YOUTH BLOG: Becoming a Let Youth Lead Advocate
Inspired by his time as a camp volunteer, Bakang Itumeleng Garebatho joined Sentebale’s Let Youth Lead programme in Botswana in 2018. Here, he tells us what being a youth advocate means to him, and his vision for the future.
“Having lost my parents to AIDS at a young age, it turned me into the young man I am, and I hope it will also make me the man I wish to become in the future. I want to change the mind set of people and how they view people who are HIV positive, irrespective of how you got infected.
I also want to help show that one can still have a normal life even if they are infected. We are living in an era where one’s HIV status shouldn’t matter.
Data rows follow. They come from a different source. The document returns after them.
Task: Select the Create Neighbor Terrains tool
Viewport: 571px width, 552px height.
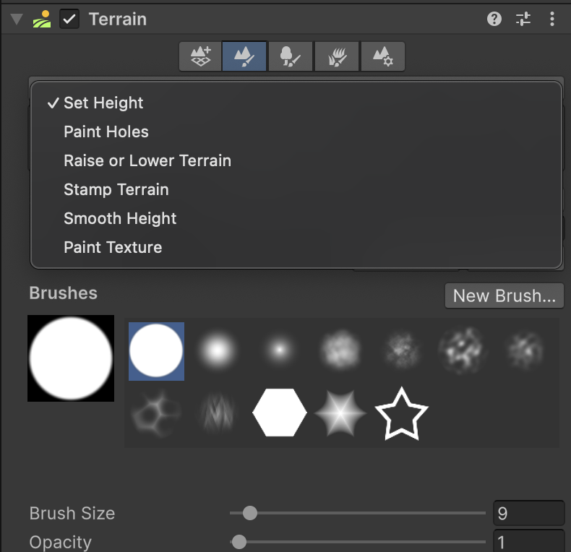Action: tap(200, 56)
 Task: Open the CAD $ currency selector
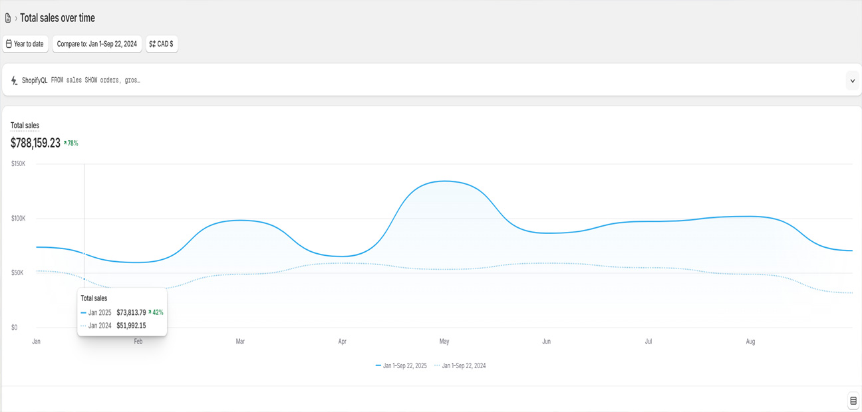pos(162,44)
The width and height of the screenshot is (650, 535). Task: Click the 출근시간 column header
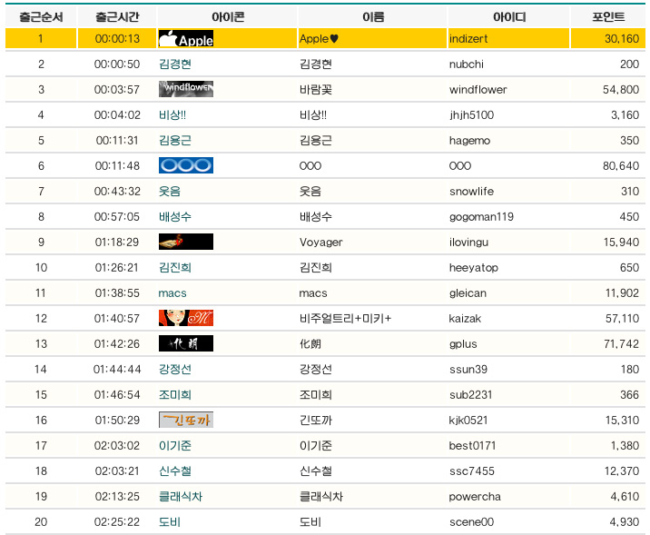point(116,17)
I want to help those who are infected to know that, even if they are infected, they can still have a normal life.

Bakang, from Botswana, became a Let Youth Lead Advocate for Sentebale in 2018
Recently, while I was at camp Sentebale, I noticed that there were some children who had a hard time coming to terms with being infecte,d and I took it upon myself to disclose to them – to show them that even I am living with HIV, and have been able to overcome some of the challenges they feel are mountains.
I want to see myself helping other young people who are living with HIV in any way I possibly can. I spent the past year thinking that I want to be an accountant, however I realised that it is not a path for me. I intend on completing accounting course because I believe the skills will come in handy with the business I hope to start. I want to enter the world of business because I feel it would give me the time and resources to push the advocacy work I dream of.
I dream of a world where Botswana becomes united and we all lend a helping hand to anyone in need more especially those living with HIV. My vision for the world is where stigma and discrimination are a thing of the past.”
About Let Youth Lead
In April 2017, Sentebale launched the Let Youth Lead advocacy programme, aimed at encouraging all youth in southern Africa to know and manage their HIV status by 2020.
Through youth-led campaigning and advocacy, the programme allows the voices of youth affected by HIV/AIDS to be heard, addressing the lack of youth-friendly health services and limited sexual reproductive health taught in schools, and to strengthen leaders’ commitments to deliver HIV interventions that better support the needs of young people in the region.